Thursday, November 17, 2011

Expensive lessons in leadership

It remains one the most painful leadership lessons I have ever learned.  The campus ministry I served with invited me to take a position as a team leader in Romania.  My team was made up of four recent college grads and a thirty-something friend who took a year off from her work as an Assistant U.S. Attorney.  

This was my first leadership position in our organization and I relished the opportunity to lead.  To prepare for this, I threw myself into every leadership training opportunity I could find:  A week with the national team as they trained the newest campus directors and four weeks in Colorado at our ministry's Leadership Development Project, where I was exposed to leaders in business, psychology, academics, and the church world.  I submitted myself to tests, mentors, and opportunities.  I was prepared...or so I thought.

Two weeks into my arrival in Romania, full of enthusiasm and excitement.  Armed with training, ideas and a team of young men and women, I fell flat on my face.

One of my team members didn't like having a leader.  He didn't like authority and I became the lightening rod for all of his hostility towards authority figures.

He didn't like me,

I wanted to be liked.  

Desperately so.

My desire for approval, even from someone who didn't like me, was so strong that it undermined my ability to lead well.  I hesitated to make decisions.  I feared making hard decisions.  Confronting him didn't change the situation.  Appeasing him made no difference.. I tried simple friendliness.  Nothing worked.

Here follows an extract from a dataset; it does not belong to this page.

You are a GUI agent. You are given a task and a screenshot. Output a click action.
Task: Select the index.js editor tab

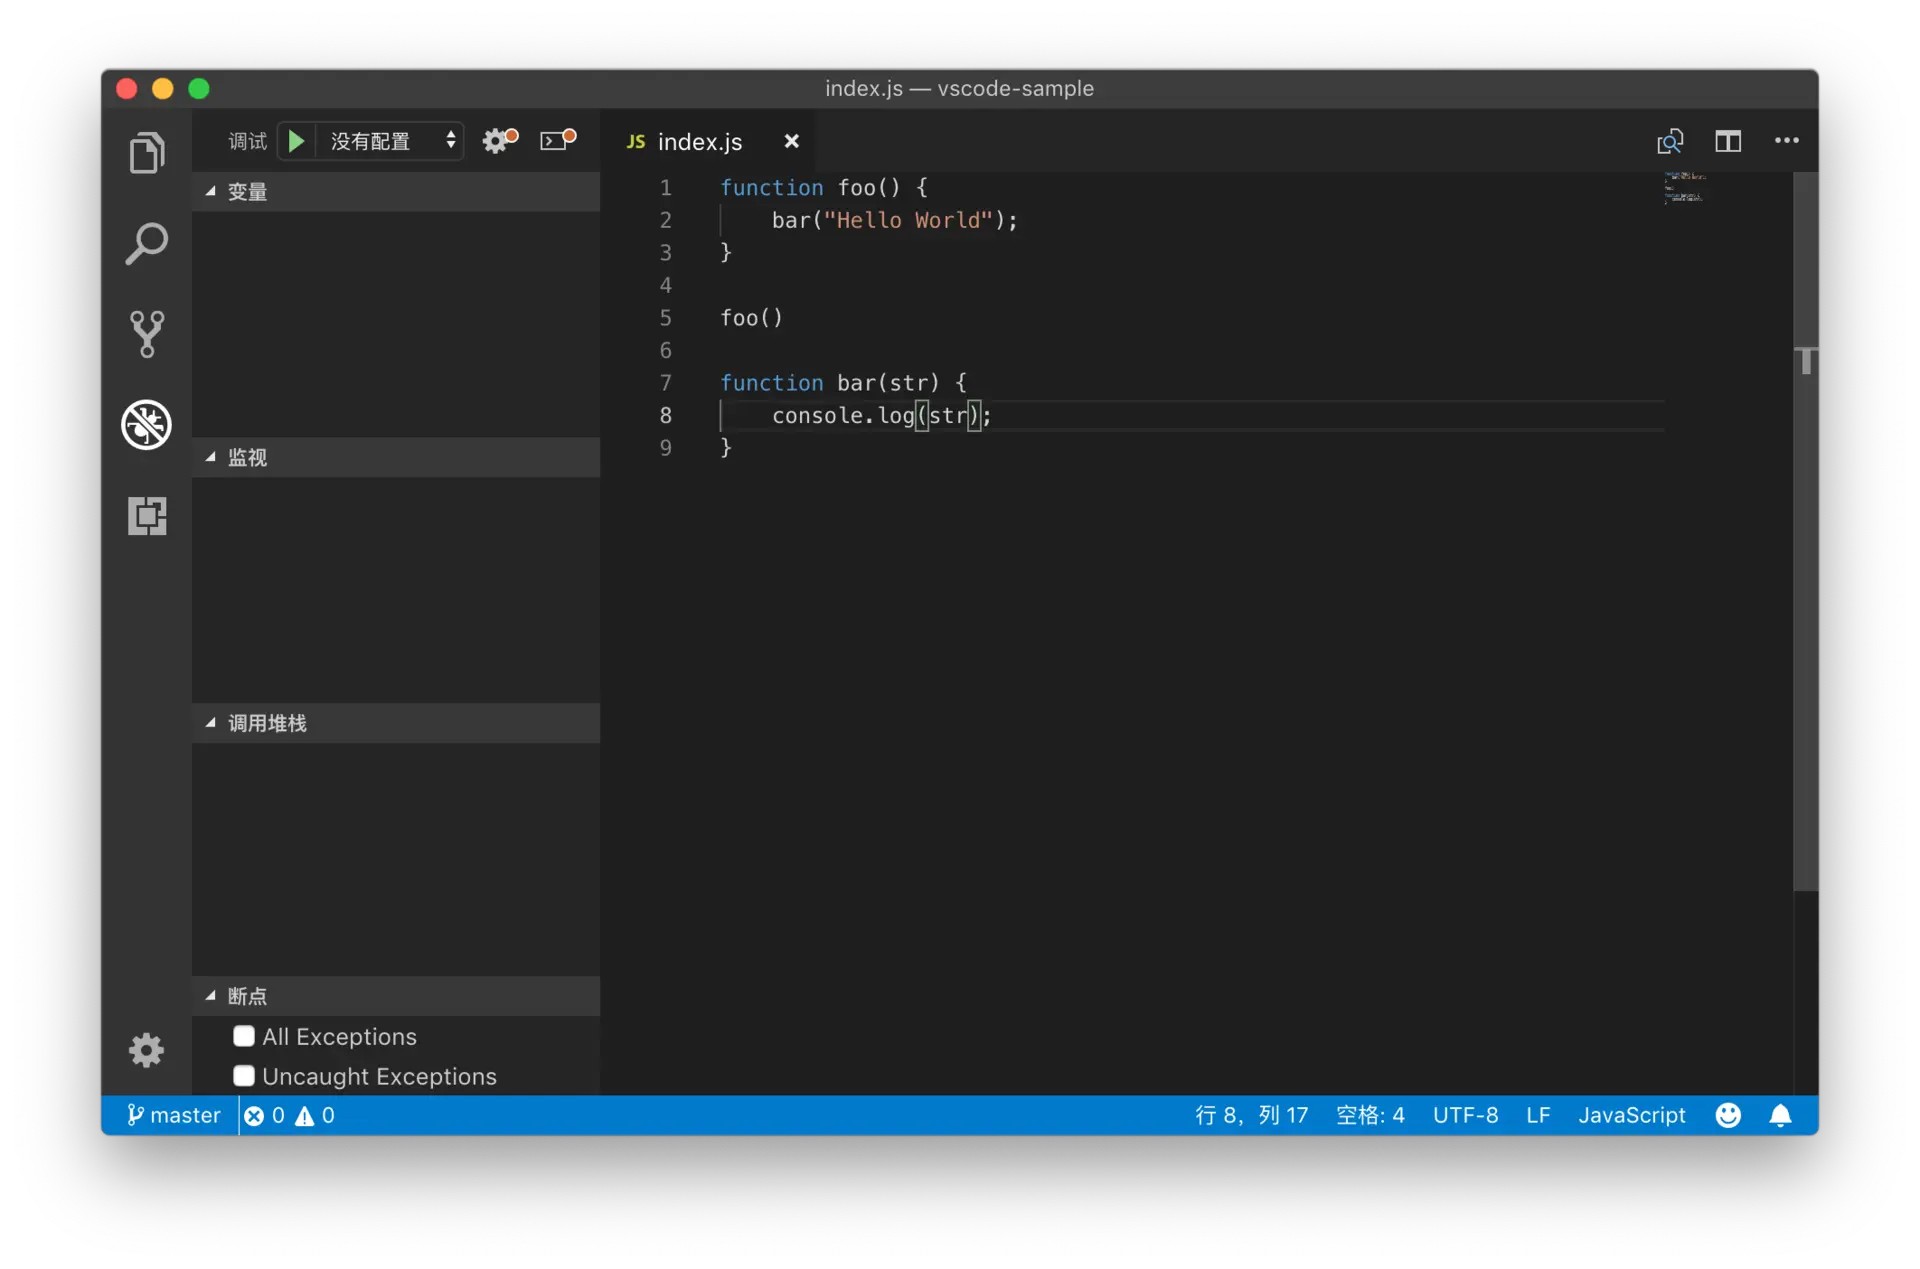699,142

I was determined to get him to like me...to a fault.  I wanted to be liked more than I wanted to lead.

My determination to win his approval was costly.  Team meetings were draining and hindered our effectiveness in ministry.  In the midst of the challenge of cross cultural ministry and the stress of living in a foreign country, our team meetings could have been a place of encouragement and support.  Instead, weekly staff meetings stole more life from each of us.

Why didn't I send him home?.  I wanted to believe that I was dealing with the equivalent of a minor paper cut that simply needed a band-aid of friendliness.  Instead, I was facing a cancerous growth that required radical surgery and removal.  I committed one of the classic errors of leadership:  I refused to face reality.

That year in Romania was costly.  I learned several expensive lessons, among them are the following:
  • Leadership isn't about being liked.  It's about leading, even when its tough.  It is not about making everyone happy.
  • Reality is your friend.  Good leaders face reality.  They confront it and respond to it, even when it's tough.
What are some of the expensive leadership lessons that you have learned?